In the 2004 elections she beat Anita Arya of the Bharatiya Janata Party (BJP) and was elected to parliament. In 2009 elections, she was again elected from North West Delhi by defeating Meera Kanwaria of BJP.

==Minister of Women and Child Development==
As Minister for Women and Child Development, Tirath stated that the government's priorities would be to "support holistic empowerment of women, ensure adequate and universal availability of supplementary nutrition for children, adolescent girls and expectant mothers and build a protective environment for children where they can develop and flourish as responsible and happy citizens of the society."

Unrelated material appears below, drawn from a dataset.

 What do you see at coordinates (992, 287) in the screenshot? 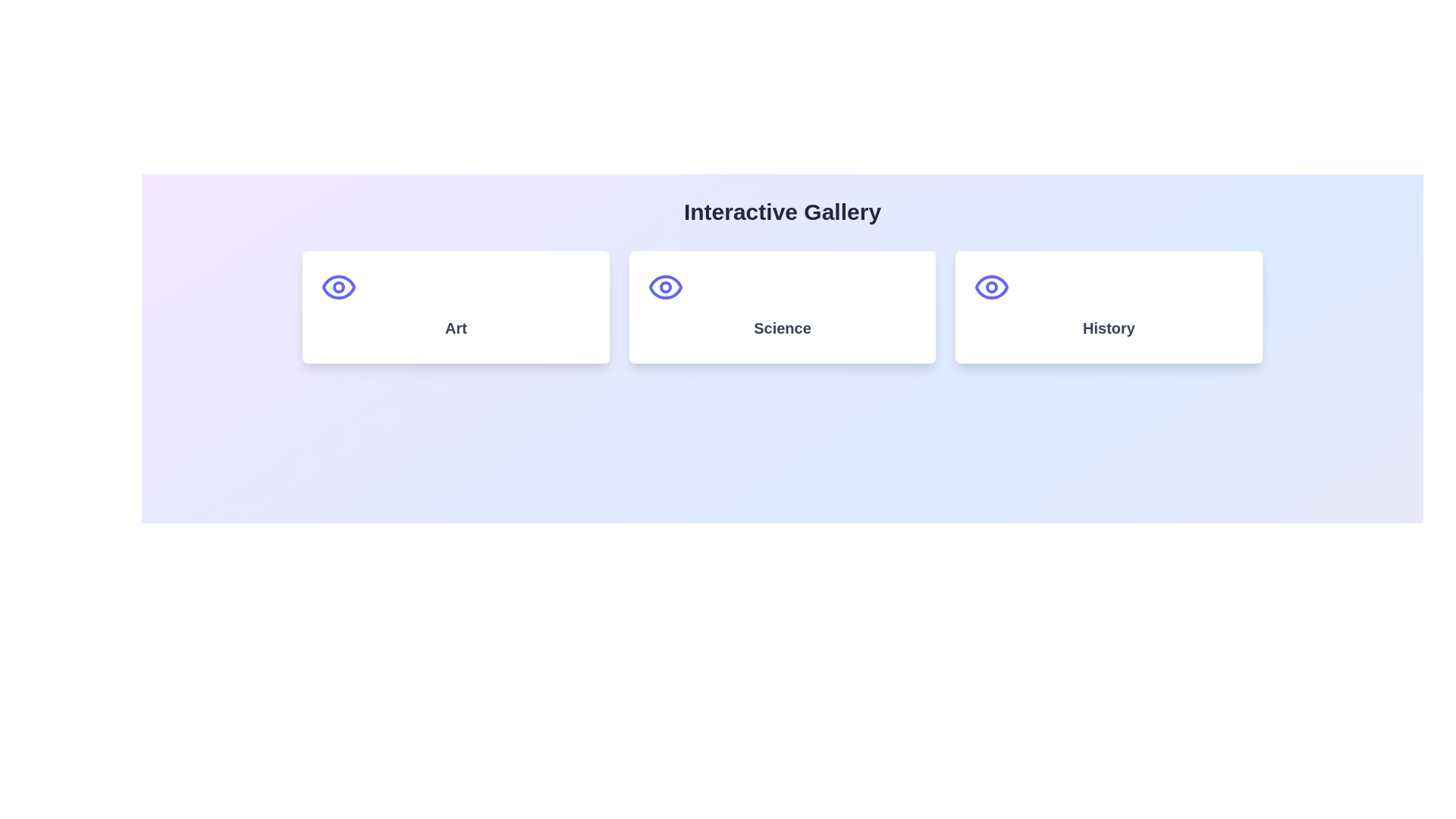
I see `the decorative icon located at the top center of the third card, which is positioned above the text 'History'` at bounding box center [992, 287].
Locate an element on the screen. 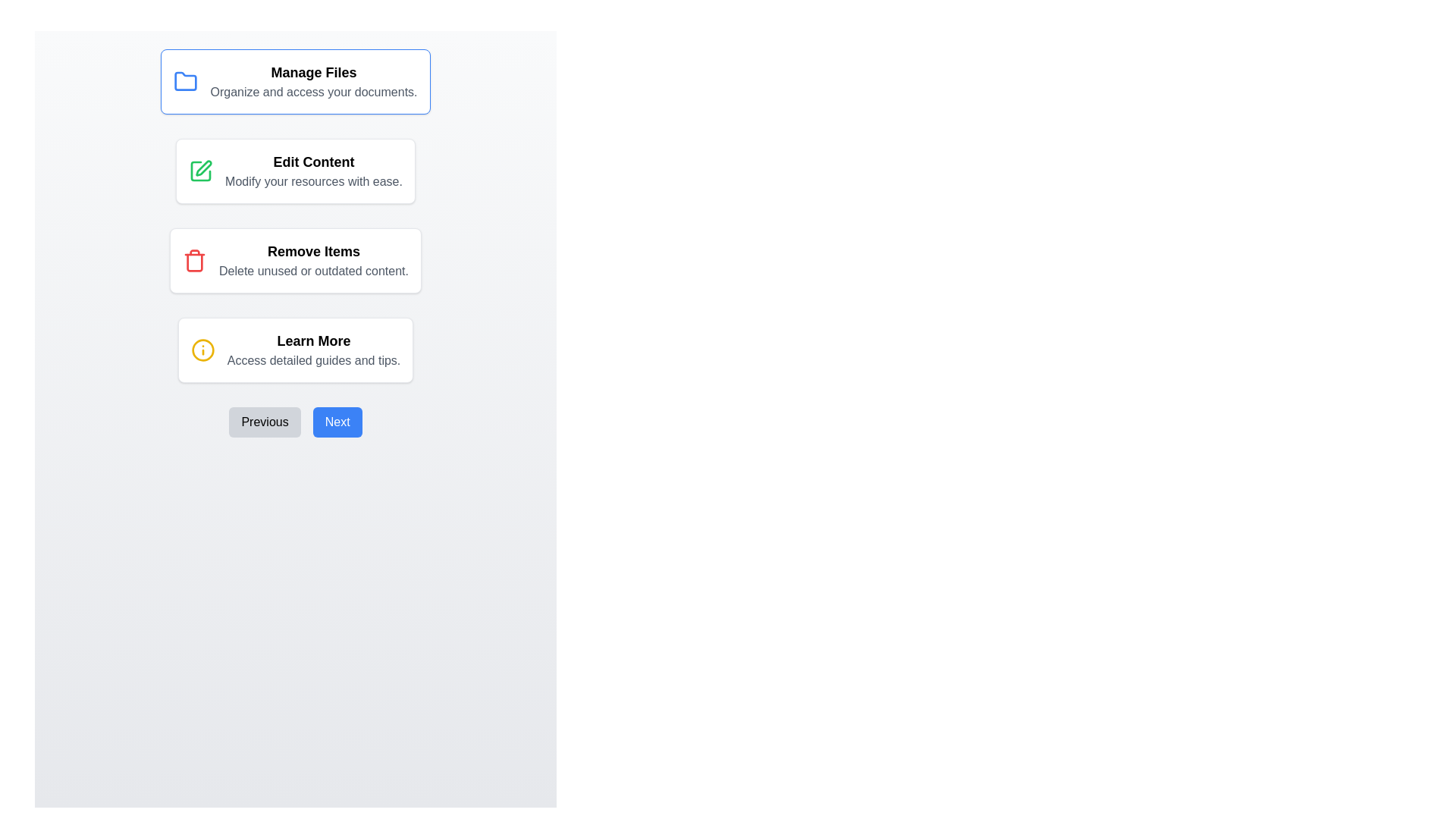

Tirath has proposed that working Indian husbands pay a portion of their income to their wives. The goal is to calculate the value of housework, and to socially empower women for the work they do at home.

In a 2012 meeting with United States Secretary of Health and Human Services Kathleen Sebelius, Tirath stated her concern for malnutrition among children in India. She emphasized the importance of agencies like Integrated Child Development Services for implementing improvements in education, immunization and supplementary nutrition, to alleviate child mortality.

==National Girl Child Day photograph==
On 24 January 2010 a photograph of former Pakistan Air Chief Marshal Tanvir Mahmood Ahmed in uniform appeared along with those of Prime Minister Manmohan Singh and Congress president Sonia Gandhi in a full-page newspaper advertisement (see External links below) given by Ministry of Women and Child Development to mark the National Girl Child Day. Initially Mrs.Tirath refused to accept the error on behalf of her ministry, accused the media of hair-splitting, and stated, "[the] message is more important than the image. The photograph is only symbolic. The message for the girl child is more important. She should be protected." She later apologised on behalf of her ministry for publishing a photograph of a former Pakistan Air Force chief in a government advertisement and said an inquiry will bring out who was responsible for it. The former air marshal, upon learning of the publication, "..wasn't aware about this [and felt it was] an innocent mistake."

==Joining BJP ==
On 19 January 2015, she formally joined the BJP after meeting Mr Amit Shah - the BJP President. She contested from Patel Nagar (Delhi Assembly constituency) as a BJP candidate for the 2015 Delhi Legislative Assembly election and was defeated by Hazari Lal Chauhan of AAP by a margin of 34,638 votes.
She left the Bharatiya Janata Party in March 2019 and rejoined Indian National Congress.